━━━ Records supplied
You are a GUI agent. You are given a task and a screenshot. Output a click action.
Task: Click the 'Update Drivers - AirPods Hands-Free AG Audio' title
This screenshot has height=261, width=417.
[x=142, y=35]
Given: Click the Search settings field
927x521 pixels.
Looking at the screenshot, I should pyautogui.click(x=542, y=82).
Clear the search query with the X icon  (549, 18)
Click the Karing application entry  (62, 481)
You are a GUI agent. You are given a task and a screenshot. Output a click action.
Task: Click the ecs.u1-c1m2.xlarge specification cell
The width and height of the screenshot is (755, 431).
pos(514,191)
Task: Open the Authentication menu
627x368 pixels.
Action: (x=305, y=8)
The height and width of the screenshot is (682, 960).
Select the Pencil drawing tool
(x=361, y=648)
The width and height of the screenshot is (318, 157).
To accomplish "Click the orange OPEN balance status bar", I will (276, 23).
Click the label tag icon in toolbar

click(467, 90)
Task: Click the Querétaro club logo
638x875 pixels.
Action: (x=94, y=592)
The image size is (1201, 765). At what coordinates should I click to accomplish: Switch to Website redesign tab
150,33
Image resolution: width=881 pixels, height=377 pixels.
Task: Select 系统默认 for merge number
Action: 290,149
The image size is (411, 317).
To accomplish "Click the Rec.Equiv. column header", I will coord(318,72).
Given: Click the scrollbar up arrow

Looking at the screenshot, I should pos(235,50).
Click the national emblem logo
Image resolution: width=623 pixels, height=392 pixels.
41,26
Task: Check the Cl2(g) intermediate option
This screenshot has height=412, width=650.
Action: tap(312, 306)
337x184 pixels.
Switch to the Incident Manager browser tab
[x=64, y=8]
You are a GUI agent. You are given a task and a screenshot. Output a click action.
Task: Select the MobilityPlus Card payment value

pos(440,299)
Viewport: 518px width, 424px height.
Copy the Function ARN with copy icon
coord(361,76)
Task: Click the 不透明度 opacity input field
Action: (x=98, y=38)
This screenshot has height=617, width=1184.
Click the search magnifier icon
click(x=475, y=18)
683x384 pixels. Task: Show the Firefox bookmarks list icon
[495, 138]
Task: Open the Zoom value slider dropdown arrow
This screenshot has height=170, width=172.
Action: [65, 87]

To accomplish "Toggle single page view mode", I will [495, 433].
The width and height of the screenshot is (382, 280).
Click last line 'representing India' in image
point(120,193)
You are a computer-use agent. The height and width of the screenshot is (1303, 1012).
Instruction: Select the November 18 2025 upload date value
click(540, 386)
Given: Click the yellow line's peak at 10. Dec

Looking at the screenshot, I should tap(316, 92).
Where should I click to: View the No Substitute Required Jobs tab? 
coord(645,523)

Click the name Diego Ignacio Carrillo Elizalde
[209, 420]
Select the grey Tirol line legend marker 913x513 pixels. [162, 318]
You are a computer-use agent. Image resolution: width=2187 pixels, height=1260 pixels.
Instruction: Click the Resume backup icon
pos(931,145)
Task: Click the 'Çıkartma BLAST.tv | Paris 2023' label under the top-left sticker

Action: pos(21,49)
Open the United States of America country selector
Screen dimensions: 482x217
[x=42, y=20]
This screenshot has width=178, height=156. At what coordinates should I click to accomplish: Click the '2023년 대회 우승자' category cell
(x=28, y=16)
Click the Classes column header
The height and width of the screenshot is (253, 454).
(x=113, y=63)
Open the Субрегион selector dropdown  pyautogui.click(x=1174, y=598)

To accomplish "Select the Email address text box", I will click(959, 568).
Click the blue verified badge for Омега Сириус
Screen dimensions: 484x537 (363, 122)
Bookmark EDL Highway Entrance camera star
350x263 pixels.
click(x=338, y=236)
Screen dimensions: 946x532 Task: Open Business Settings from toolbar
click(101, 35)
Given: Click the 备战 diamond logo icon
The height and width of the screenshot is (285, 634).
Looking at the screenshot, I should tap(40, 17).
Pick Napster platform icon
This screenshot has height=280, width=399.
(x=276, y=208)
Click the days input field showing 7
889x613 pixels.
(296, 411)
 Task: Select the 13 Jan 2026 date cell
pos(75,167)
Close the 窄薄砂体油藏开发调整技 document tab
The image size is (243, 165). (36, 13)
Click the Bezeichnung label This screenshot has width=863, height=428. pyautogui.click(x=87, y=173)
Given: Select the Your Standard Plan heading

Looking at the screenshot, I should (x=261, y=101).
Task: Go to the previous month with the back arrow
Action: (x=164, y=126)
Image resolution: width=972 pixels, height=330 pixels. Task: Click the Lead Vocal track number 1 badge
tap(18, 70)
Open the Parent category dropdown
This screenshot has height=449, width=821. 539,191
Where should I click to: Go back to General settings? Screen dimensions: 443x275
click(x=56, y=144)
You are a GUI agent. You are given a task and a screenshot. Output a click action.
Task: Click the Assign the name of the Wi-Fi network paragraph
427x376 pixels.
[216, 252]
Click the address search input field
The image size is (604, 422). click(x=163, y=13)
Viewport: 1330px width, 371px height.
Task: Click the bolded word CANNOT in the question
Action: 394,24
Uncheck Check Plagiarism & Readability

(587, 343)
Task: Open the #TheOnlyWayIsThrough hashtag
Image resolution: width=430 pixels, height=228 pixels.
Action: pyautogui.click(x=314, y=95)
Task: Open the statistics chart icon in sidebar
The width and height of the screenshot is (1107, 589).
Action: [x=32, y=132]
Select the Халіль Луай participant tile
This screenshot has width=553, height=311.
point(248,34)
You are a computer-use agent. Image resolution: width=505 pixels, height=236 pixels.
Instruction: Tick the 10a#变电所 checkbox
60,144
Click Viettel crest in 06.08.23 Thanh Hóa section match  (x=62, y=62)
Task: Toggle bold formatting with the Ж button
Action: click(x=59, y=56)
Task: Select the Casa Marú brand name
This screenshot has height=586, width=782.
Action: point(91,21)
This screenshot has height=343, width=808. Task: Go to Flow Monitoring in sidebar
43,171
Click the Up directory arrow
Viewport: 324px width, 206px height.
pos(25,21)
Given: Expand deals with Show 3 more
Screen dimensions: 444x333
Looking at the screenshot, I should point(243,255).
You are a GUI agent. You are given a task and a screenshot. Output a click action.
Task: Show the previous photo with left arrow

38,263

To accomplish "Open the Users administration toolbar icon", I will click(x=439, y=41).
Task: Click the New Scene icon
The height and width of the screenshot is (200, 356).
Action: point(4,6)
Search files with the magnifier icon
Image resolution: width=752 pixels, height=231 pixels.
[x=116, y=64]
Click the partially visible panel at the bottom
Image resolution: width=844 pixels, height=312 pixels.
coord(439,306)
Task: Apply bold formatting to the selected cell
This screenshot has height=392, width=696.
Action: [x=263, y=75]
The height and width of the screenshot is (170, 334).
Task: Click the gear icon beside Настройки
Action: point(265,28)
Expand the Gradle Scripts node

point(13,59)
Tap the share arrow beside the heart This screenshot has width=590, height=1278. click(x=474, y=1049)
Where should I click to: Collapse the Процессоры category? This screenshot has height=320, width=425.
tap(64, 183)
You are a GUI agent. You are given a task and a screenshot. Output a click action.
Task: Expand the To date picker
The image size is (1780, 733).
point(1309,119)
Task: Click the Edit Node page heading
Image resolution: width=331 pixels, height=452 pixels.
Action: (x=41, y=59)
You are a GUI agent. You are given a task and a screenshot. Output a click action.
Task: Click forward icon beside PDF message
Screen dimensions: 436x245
━━━━━━
Problem description: All of the entries should be transcribed exactly as they appear.

Output for this task:
You are a GUI agent. You are given a task and a screenshot. Output a click action.
Task: Click the 'Update Drivers - AirPods Hands-Free AG Audio' title
This screenshot has height=261, width=417.
[x=142, y=35]
Given: Click the Search settings field
927x521 pixels.
Looking at the screenshot, I should pyautogui.click(x=542, y=82).
Clear the search query with the X icon  (549, 18)
Click the Karing application entry  (62, 481)
You are a GUI agent. You are given a task and a screenshot. Output a click action.
Task: Click the ecs.u1-c1m2.xlarge specification cell
The width and height of the screenshot is (755, 431).
pos(514,191)
Task: Open the Authentication menu
627x368 pixels.
Action: (x=305, y=8)
The height and width of the screenshot is (682, 960).
Select the Pencil drawing tool
(x=361, y=648)
The width and height of the screenshot is (318, 157).
To accomplish "Click the orange OPEN balance status bar", I will (276, 23).
Click the label tag icon in toolbar

click(467, 90)
Task: Click the Querétaro club logo
638x875 pixels.
Action: (x=94, y=592)
The image size is (1201, 765). At what coordinates should I click to accomplish: Switch to Website redesign tab
150,33
Image resolution: width=881 pixels, height=377 pixels.
Task: Select 系统默认 for merge number
Action: 290,149
The image size is (411, 317).
To accomplish "Click the Rec.Equiv. column header", I will coord(318,72).
Given: Click the scrollbar up arrow

Looking at the screenshot, I should pos(235,50).
Click the national emblem logo
Image resolution: width=623 pixels, height=392 pixels.
41,26
Task: Check the Cl2(g) intermediate option
This screenshot has height=412, width=650.
Action: tap(312, 306)
337x184 pixels.
Switch to the Incident Manager browser tab
[x=64, y=8]
You are a GUI agent. You are given a task and a screenshot. Output a click action.
Task: Select the MobilityPlus Card payment value

pos(440,299)
Viewport: 518px width, 424px height.
Copy the Function ARN with copy icon
coord(361,76)
Task: Click the 不透明度 opacity input field
Action: (x=98, y=38)
This screenshot has height=617, width=1184.
Click the search magnifier icon
click(x=475, y=18)
683x384 pixels. Task: Show the Firefox bookmarks list icon
[495, 138]
Task: Open the Zoom value slider dropdown arrow
This screenshot has height=170, width=172.
Action: [65, 87]

To accomplish "Toggle single page view mode", I will [495, 433].
The width and height of the screenshot is (382, 280).
Click last line 'representing India' in image
point(120,193)
You are a computer-use agent. The height and width of the screenshot is (1303, 1012).
Instruction: Select the November 18 2025 upload date value
click(540, 386)
Given: Click the yellow line's peak at 10. Dec

Looking at the screenshot, I should tap(316, 92).
Where should I click to: View the No Substitute Required Jobs tab? 
coord(645,523)

Click the name Diego Ignacio Carrillo Elizalde
[209, 420]
Select the grey Tirol line legend marker 913x513 pixels. [162, 318]
You are a computer-use agent. Image resolution: width=2187 pixels, height=1260 pixels.
Instruction: Click the Resume backup icon
pos(931,145)
Task: Click the 'Çıkartma BLAST.tv | Paris 2023' label under the top-left sticker

Action: pos(21,49)
Open the United States of America country selector
Screen dimensions: 482x217
[x=42, y=20]
This screenshot has width=178, height=156. At what coordinates should I click to accomplish: Click the '2023년 대회 우승자' category cell
(x=28, y=16)
Click the Classes column header
The height and width of the screenshot is (253, 454).
(x=113, y=63)
Open the Субрегион selector dropdown  pyautogui.click(x=1174, y=598)

To accomplish "Select the Email address text box", I will click(959, 568).
Click the blue verified badge for Омега Сириус
Screen dimensions: 484x537 (363, 122)
Bookmark EDL Highway Entrance camera star
350x263 pixels.
click(x=338, y=236)
Screen dimensions: 946x532 Task: Open Business Settings from toolbar
click(101, 35)
Given: Click the 备战 diamond logo icon
The height and width of the screenshot is (285, 634).
Looking at the screenshot, I should tap(40, 17).
Pick Napster platform icon
This screenshot has height=280, width=399.
(x=276, y=208)
Click the days input field showing 7
889x613 pixels.
(296, 411)
 Task: Select the 13 Jan 2026 date cell
pos(75,167)
Close the 窄薄砂体油藏开发调整技 document tab
The image size is (243, 165). (36, 13)
Click the Bezeichnung label This screenshot has width=863, height=428. pyautogui.click(x=87, y=173)
Given: Select the Your Standard Plan heading

Looking at the screenshot, I should (x=261, y=101).
Task: Go to the previous month with the back arrow
Action: (x=164, y=126)
Image resolution: width=972 pixels, height=330 pixels. Task: Click the Lead Vocal track number 1 badge
tap(18, 70)
Open the Parent category dropdown
This screenshot has height=449, width=821. 539,191
Where should I click to: Go back to General settings? Screen dimensions: 443x275
click(x=56, y=144)
You are a GUI agent. You are given a task and a screenshot. Output a click action.
Task: Click the Assign the name of the Wi-Fi network paragraph
427x376 pixels.
[216, 252]
Click the address search input field
The image size is (604, 422). click(x=163, y=13)
Viewport: 1330px width, 371px height.
Task: Click the bolded word CANNOT in the question
Action: 394,24
Uncheck Check Plagiarism & Readability

(587, 343)
Task: Open the #TheOnlyWayIsThrough hashtag
Image resolution: width=430 pixels, height=228 pixels.
Action: pyautogui.click(x=314, y=95)
Task: Open the statistics chart icon in sidebar
The width and height of the screenshot is (1107, 589).
Action: [x=32, y=132]
Select the Халіль Луай participant tile
This screenshot has width=553, height=311.
point(248,34)
You are a computer-use agent. Image resolution: width=505 pixels, height=236 pixels.
Instruction: Tick the 10a#变电所 checkbox
60,144
Click Viettel crest in 06.08.23 Thanh Hóa section match  (x=62, y=62)
Task: Toggle bold formatting with the Ж button
Action: click(x=59, y=56)
Task: Select the Casa Marú brand name
This screenshot has height=586, width=782.
Action: point(91,21)
This screenshot has height=343, width=808. Task: Go to Flow Monitoring in sidebar
43,171
Click the Up directory arrow
Viewport: 324px width, 206px height.
pos(25,21)
Given: Expand deals with Show 3 more
Screen dimensions: 444x333
Looking at the screenshot, I should point(243,255).
You are a GUI agent. You are given a task and a screenshot. Output a click action.
Task: Show the previous photo with left arrow

38,263

To accomplish "Open the Users administration toolbar icon", I will click(x=439, y=41).
Task: Click the New Scene icon
The height and width of the screenshot is (200, 356).
Action: point(4,6)
Search files with the magnifier icon
Image resolution: width=752 pixels, height=231 pixels.
[x=116, y=64]
Click the partially visible panel at the bottom
Image resolution: width=844 pixels, height=312 pixels.
coord(439,306)
Task: Apply bold formatting to the selected cell
This screenshot has height=392, width=696.
Action: [x=263, y=75]
The height and width of the screenshot is (170, 334).
Task: Click the gear icon beside Настройки
Action: point(265,28)
Expand the Gradle Scripts node

point(13,59)
Tap the share arrow beside the heart This screenshot has width=590, height=1278. click(x=474, y=1049)
Where should I click to: Collapse the Процессоры category? This screenshot has height=320, width=425.
tap(64, 183)
You are a GUI agent. You are given a task and a screenshot. Output a click action.
Task: Expand the To date picker
The image size is (1780, 733).
point(1309,119)
Task: Click the Edit Node page heading
Image resolution: width=331 pixels, height=452 pixels.
Action: (x=41, y=59)
You are a GUI agent. You are given a task and a screenshot. Output a click action.
Task: Click forward icon beside PDF message
Screen dimensions: 436x245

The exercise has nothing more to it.